→ Provided passage:
Abstract

A model describing the evolution of the average plasma temperature inside a discharge capillary device including Ohmic heating, heat loss to the capillary wall, and ionization and recombination effects is developed. Key to this approach is an analytic quasistatic description of the radial temperature variation which, under local thermal equilibrium conditions, allows the radial behavior of both the plasma temperature and the electron density to be specified directly from the average temperature evolution. In this way, the standard set of coupled partial differential equations for magnetohydrodynamic (MHD) simulations is replaced by a single ordinary differential equation, with a corresponding gain in simplicity and computational efficiency. The on-axis plasma temperature and electron density calculations are benchmarked against existing one-dimensional MHD simulations for hydrogen plasmas under a range of discharge conditions and initial gas pressures, and good agreement is demonstrated. The success of this simple model indicates that it can serve as a quick and easy tool for evaluating the plasma conditions in discharge capillary devices, particularly for computationally expensive applications such as simulating long-term plasma evolution, performing detailed input parameter scans, or for optimization using machine-learning techniques.

→ Dataset entries:
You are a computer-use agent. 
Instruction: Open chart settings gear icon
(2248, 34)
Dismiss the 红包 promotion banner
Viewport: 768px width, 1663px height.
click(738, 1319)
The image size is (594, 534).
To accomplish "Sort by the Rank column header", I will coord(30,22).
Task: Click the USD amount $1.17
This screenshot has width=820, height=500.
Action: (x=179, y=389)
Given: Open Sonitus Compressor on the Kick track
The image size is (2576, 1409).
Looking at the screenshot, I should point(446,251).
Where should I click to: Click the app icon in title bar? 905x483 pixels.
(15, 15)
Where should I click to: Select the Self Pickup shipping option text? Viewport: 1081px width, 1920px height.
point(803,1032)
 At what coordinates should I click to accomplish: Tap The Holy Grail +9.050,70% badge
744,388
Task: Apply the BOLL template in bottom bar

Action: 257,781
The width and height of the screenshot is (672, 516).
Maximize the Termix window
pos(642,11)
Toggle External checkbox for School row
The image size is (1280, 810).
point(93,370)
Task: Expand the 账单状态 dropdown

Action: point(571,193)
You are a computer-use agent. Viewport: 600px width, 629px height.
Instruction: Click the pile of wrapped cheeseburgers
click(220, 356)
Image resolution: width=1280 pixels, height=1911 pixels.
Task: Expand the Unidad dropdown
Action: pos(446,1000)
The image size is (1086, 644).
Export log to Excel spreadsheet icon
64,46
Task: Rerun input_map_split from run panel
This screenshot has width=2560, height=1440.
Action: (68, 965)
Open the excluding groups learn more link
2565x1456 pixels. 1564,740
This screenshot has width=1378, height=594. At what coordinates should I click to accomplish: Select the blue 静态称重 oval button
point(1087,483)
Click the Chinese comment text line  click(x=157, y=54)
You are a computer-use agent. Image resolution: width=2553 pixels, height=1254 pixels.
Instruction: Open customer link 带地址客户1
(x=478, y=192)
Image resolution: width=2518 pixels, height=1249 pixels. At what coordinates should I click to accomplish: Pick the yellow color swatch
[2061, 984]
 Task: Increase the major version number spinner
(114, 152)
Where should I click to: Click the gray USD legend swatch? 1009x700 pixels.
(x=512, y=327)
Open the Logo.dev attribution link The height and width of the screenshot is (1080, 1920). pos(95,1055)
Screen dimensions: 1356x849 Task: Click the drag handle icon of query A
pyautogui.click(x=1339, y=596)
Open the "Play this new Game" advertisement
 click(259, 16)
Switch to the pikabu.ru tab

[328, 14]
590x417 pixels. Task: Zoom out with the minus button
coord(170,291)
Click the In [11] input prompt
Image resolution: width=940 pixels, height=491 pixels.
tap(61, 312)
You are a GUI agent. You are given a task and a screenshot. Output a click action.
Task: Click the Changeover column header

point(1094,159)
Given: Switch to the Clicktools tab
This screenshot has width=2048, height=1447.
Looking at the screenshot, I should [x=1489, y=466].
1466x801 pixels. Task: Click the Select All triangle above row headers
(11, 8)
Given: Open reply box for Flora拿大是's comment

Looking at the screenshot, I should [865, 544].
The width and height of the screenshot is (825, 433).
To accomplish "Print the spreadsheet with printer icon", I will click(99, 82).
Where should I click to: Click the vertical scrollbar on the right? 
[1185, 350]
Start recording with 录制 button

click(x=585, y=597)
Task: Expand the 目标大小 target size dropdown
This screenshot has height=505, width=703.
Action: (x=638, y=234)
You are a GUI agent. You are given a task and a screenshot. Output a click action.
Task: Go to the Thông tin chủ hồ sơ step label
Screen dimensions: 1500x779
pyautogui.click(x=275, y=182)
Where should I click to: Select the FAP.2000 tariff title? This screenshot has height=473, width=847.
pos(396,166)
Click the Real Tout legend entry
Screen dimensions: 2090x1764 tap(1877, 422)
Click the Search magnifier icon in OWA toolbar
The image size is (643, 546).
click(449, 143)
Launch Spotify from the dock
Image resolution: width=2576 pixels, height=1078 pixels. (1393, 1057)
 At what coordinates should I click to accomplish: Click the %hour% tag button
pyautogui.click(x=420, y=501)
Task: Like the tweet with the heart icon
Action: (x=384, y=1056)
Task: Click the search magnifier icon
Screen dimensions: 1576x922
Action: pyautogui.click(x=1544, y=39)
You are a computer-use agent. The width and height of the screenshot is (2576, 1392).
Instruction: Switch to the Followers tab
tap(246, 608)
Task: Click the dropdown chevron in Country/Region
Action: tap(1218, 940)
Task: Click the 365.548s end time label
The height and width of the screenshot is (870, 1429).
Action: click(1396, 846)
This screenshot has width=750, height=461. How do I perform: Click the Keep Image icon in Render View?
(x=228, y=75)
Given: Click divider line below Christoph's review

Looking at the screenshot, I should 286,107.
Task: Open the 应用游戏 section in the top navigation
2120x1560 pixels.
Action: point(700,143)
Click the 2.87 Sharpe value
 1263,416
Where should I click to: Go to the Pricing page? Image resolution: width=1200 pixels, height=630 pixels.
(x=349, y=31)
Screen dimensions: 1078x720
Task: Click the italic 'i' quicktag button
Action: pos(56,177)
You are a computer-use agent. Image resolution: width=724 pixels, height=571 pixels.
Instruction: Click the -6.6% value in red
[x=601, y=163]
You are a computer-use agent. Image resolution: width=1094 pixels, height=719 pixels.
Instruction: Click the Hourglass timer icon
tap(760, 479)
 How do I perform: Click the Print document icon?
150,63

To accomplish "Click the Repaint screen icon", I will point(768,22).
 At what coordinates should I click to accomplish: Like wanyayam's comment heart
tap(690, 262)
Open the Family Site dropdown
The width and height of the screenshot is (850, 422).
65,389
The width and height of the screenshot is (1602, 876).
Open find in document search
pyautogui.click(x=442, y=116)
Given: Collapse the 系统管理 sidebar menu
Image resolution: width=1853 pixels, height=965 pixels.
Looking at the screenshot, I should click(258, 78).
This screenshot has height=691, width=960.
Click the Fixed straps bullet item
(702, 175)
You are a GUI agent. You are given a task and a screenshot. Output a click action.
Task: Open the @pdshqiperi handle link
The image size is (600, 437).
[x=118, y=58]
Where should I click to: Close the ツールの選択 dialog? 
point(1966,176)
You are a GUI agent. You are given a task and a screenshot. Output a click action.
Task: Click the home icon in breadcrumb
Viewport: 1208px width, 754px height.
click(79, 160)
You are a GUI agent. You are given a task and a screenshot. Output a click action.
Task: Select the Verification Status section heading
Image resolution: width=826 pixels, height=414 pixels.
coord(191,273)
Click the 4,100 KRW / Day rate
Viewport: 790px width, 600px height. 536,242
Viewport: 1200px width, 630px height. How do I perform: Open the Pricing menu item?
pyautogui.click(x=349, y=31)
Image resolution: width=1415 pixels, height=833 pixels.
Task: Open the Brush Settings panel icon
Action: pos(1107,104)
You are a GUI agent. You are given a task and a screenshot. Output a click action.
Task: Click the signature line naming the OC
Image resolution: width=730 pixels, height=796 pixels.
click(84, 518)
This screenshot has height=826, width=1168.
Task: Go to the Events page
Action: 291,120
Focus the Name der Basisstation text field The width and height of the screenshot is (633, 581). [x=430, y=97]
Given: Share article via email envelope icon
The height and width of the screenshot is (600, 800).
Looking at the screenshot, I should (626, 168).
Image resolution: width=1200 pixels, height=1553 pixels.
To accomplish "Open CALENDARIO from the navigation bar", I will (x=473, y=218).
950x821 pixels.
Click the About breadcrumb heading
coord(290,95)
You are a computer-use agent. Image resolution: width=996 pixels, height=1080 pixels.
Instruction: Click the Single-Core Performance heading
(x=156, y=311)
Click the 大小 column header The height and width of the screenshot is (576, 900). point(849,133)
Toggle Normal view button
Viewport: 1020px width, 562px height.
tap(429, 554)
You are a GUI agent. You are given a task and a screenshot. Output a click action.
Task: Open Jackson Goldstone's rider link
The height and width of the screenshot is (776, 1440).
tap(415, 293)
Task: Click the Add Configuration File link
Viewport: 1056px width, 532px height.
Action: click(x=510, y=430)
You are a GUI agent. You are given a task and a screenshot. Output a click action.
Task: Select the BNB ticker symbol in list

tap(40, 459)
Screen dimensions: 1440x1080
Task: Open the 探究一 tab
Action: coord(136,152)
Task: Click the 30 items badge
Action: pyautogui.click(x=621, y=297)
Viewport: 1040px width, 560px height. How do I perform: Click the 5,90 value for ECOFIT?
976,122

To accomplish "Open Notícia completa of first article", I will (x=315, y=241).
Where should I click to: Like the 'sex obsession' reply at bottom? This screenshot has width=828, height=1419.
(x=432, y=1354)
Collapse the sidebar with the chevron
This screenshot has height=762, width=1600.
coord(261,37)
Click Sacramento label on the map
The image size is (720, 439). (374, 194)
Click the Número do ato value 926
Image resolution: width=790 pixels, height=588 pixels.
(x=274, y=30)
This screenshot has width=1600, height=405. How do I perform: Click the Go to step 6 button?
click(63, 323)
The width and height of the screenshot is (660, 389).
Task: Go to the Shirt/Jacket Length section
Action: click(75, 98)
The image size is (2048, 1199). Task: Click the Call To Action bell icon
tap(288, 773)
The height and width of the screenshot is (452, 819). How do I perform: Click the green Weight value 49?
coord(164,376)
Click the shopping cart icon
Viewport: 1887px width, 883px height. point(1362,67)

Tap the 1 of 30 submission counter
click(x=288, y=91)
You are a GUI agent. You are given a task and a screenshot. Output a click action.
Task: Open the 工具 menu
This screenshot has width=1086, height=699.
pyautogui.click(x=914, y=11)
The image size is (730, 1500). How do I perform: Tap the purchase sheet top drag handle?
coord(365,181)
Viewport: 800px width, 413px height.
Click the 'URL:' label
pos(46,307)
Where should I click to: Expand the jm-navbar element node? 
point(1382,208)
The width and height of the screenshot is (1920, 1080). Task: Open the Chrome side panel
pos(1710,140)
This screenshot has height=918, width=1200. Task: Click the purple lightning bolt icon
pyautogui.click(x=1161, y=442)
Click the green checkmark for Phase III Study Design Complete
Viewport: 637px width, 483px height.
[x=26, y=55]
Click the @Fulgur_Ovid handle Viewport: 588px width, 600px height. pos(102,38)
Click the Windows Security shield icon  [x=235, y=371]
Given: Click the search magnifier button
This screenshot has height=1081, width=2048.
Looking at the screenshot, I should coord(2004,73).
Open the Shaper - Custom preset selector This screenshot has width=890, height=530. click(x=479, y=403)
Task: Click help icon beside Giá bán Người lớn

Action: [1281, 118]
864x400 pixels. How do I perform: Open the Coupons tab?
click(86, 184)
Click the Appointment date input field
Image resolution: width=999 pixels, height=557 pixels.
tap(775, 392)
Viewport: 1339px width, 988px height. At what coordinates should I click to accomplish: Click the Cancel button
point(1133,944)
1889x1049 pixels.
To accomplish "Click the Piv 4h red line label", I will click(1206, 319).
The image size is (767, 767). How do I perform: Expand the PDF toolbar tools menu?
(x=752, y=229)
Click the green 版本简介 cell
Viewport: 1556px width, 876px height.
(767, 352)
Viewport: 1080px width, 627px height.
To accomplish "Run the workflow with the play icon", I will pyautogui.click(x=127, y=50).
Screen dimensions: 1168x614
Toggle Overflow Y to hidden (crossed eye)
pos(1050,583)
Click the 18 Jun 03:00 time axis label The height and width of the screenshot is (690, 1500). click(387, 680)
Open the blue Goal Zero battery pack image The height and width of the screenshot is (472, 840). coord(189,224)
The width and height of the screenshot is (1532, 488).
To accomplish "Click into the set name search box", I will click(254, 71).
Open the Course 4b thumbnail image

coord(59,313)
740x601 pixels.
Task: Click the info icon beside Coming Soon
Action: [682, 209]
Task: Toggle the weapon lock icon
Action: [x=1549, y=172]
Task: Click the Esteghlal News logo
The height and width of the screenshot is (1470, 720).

→ Given instruction:
Answer these questions using the abstract:
1. What type of differential equation replaces the standard set of coupled partial differential equations for MHD simulations?
2. For what type of plasmas are the on-axis calculations benchmarked against existing one-dimensional MHD simulations?
3. Besides Ohmic heating and heat loss to the capillary wall, what effects does the model include?
The entries come from a source separate from the abstract.

→ The output:
1. A single ordinary differential equation.
2. Hydrogen plasmas.
3. Ionization and recombination effects.